__WORK TASK__
Look below for the line containing "Where should I click to: Click". Write out that line and the rest through the last one, exactly as they appear, but without pictures.

__RECORDS PROVIDED__
- - -
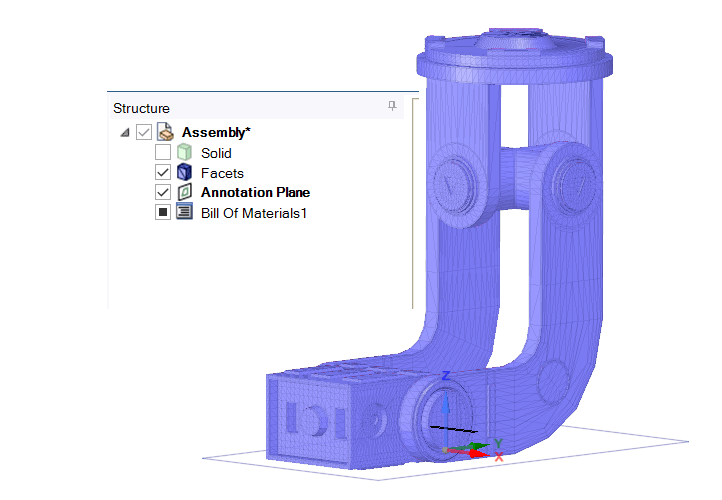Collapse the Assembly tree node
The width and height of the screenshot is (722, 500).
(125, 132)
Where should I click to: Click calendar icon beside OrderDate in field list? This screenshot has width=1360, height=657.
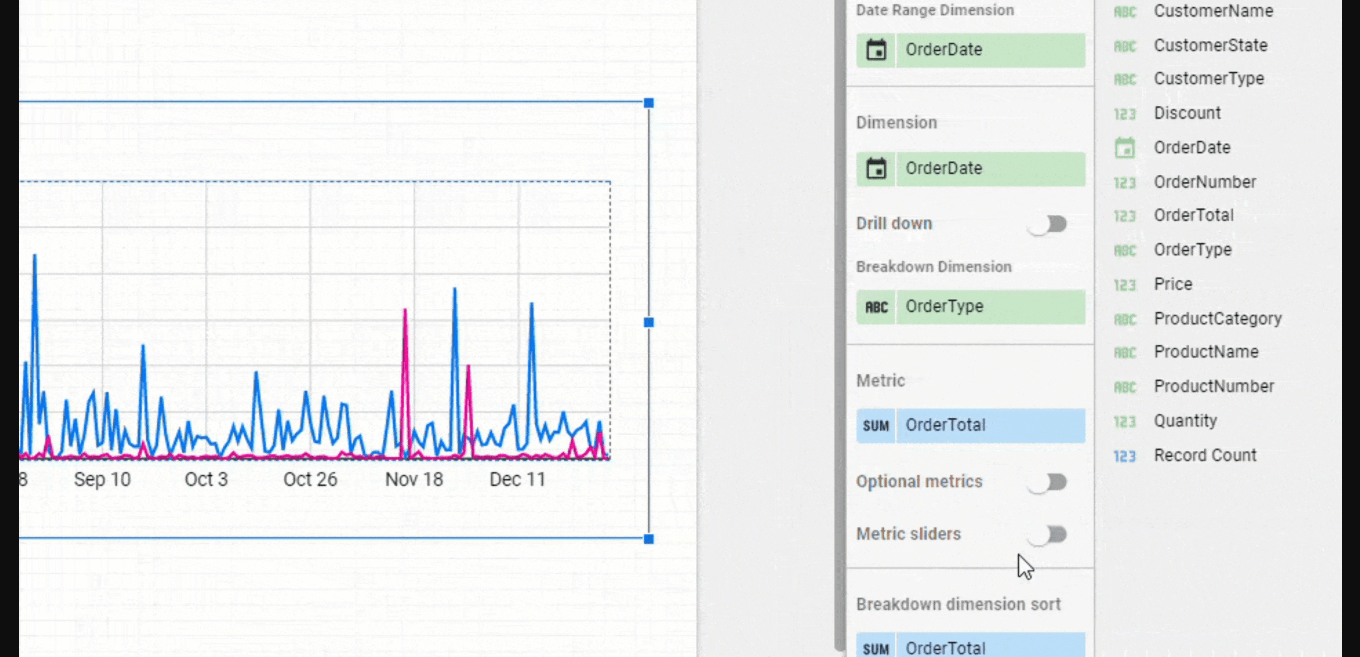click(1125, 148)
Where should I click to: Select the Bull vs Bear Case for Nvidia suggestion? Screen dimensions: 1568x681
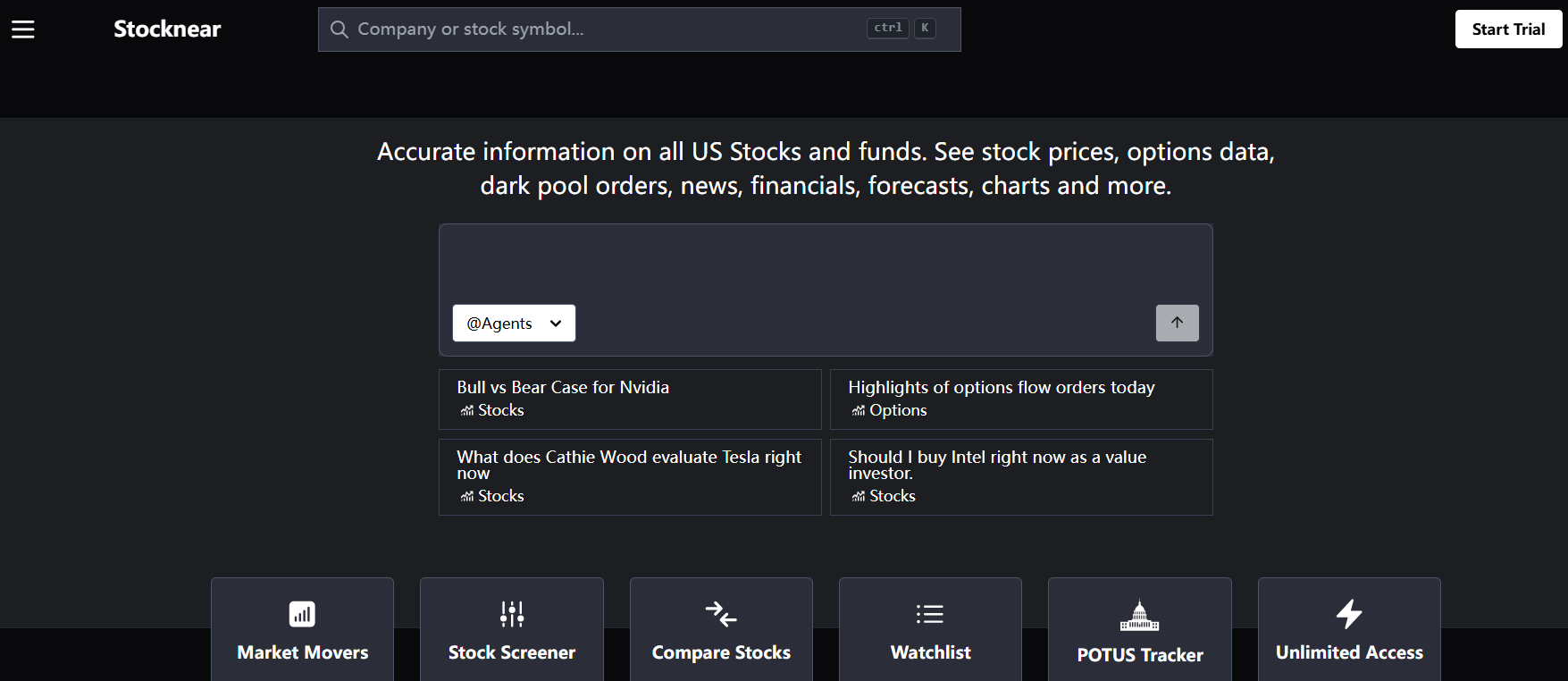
- - -
__ANSWER BOX__
Where should I click to: Click calendar icon beside OrderDate in field list? This screenshot has width=1360, height=657.
click(1125, 148)
Where should I click to: Select the Bull vs Bear Case for Nvidia suggestion? Screen dimensions: 1568x681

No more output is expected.